Written request
Rewrite every line from the one containing "The image size is (1276, 434)." through the last line, inclusive, requests included, and add -90 to each coordinate value in the answers.

[Dataset records]
►

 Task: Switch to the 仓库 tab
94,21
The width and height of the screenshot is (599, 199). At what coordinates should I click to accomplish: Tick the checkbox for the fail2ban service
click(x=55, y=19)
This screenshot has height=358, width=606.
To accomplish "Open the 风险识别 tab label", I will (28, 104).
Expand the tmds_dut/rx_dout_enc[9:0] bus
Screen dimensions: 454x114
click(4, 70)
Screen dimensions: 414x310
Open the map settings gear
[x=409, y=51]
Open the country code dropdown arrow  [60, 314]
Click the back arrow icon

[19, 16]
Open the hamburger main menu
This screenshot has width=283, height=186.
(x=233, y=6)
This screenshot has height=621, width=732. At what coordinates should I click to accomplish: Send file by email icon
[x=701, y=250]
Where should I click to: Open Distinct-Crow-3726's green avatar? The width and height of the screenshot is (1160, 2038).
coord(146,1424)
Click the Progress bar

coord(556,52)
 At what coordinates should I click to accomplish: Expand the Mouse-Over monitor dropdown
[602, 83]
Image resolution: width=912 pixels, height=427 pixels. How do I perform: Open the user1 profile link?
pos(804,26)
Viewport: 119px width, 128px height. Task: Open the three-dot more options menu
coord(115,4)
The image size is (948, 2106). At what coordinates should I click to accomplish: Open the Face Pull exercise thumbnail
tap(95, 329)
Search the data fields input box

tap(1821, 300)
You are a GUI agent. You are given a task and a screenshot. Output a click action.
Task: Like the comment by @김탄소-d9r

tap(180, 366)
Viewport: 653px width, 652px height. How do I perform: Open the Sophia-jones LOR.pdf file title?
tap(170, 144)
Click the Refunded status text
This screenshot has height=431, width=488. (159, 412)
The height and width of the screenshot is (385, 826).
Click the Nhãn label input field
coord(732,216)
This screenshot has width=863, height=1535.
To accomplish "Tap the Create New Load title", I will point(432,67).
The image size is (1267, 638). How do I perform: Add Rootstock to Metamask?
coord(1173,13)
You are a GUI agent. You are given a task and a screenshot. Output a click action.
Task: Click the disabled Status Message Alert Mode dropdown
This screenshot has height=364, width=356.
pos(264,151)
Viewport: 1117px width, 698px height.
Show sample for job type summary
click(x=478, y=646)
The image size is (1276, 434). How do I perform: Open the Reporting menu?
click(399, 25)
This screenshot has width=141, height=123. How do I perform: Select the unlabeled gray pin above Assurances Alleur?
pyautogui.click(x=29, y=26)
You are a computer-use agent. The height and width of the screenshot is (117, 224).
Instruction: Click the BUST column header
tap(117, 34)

◄

Output for this task
The image size is (1276, 434). How do I perform: Open the Reporting menu?
click(309, -65)
This screenshot has width=141, height=123. How do I perform: Select the unlabeled gray pin above Assurances Alleur?
pyautogui.click(x=-61, y=-64)
You are a computer-use agent. The height and width of the screenshot is (117, 224).
Instruction: Click the BUST column header
tap(27, -56)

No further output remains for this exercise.